Cuentos de Ladrón

J.C.C. Paseaba por las calles de Yumbel con las manos en los bolsillos. Miraba para todos lados como buscando algo. No sentía el frío, sólo quería encontrar el lugar preciso.

Al llegar a calle Tucapel, vio una casa que parecía no tener moradores. El sexto sentido de un ladrón le ayudó a darse cuenta de ello. Saltó al interior y buscó un botín de fácil acceso. Sus pretensiones no eran tan altas. En medio de la oscuridad su olfato de malhechor le ayudó a encontrar el premio a su osadía. Un cilindro de gas de cinco kilos era el trofeo apropiado,  pequeño, fácil de llevar, cómodo en el caso de tener que darse a la fuga.
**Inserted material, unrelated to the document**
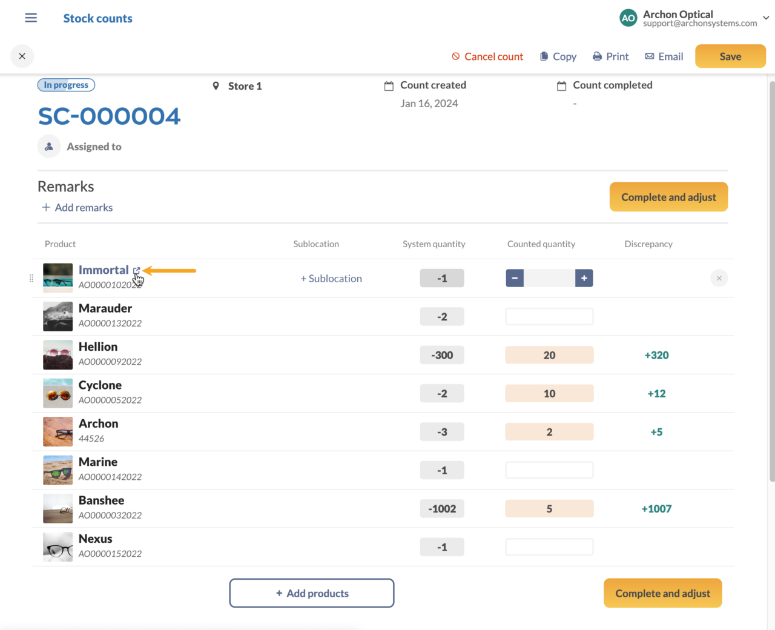Open the hamburger navigation menu
This screenshot has height=630, width=775.
(x=30, y=18)
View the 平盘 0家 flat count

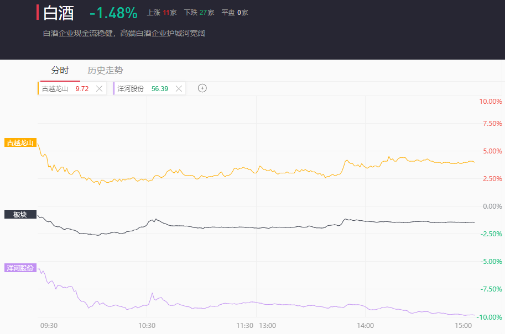coord(235,12)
Un parlante portátil negro completó el paquete y considerando que era más que suficiente, saltó de vuelta a la calle y emprendió la retirada.

Corrió un par de cuadras. Cuando se cansó, comenzó a caminar. Había logrado su cometido. Ahora sólo le quedaba pensar como reduciría las especies para transformarlas en dinero.

Ya sin el temor pegado en el cuerpo, caminando por el recinto Estación divisó presencia policial. Miró a su costado, donde colgaba desde su mano el cilindro, por lo que cuando Carabineros le ordena detenerse no lo piensa dos veces y emprende la huida. No está en sus pretensiones el abandonar su botín así que rompe a correr con él a cuestas. Siente a sus espaldas los trancos apresurados de los policías cada vez más cerca. Al llegar al cruce peatonal ferroviario sus fuerzas lo abandonan y es alcanzado por los policías. Estaba todo perdido.

J.C.C, de 22 años, fue detenido a las 00:15 hrs. por la S.I.P. de la 5ta, Comisaría de Yumbel y quedó a disposición del Ministerio Público.